MATERIALS PROVIDED:
------------------------------
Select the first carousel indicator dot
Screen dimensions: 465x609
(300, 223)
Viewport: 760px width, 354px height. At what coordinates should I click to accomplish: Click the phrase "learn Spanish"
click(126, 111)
------------------------------
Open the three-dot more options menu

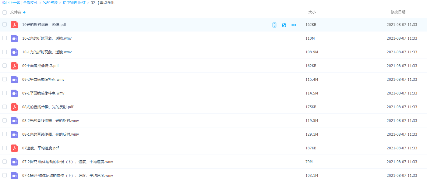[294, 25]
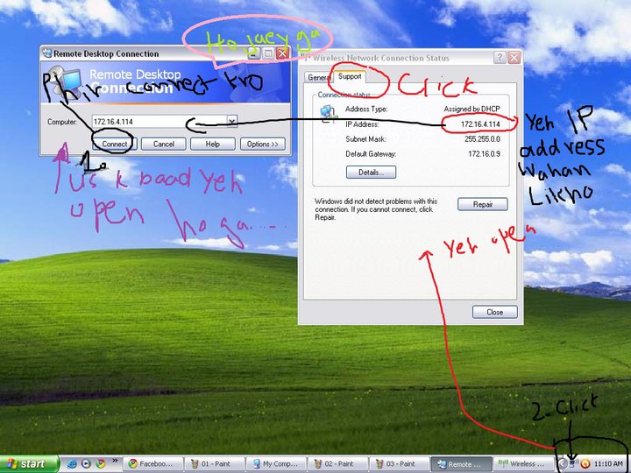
------------------------------
WRITTEN INSTRUCTION: Quote, word for word, the lines from the one containing "Viewport: 760px width, 354px" through the one containing "click(126, 111)", including both of those lines.

WRITTEN REPLY:
Viewport: 760px width, 354px height. At what coordinates should I click to accomplish: Click the phrase "learn Spanish"
click(126, 111)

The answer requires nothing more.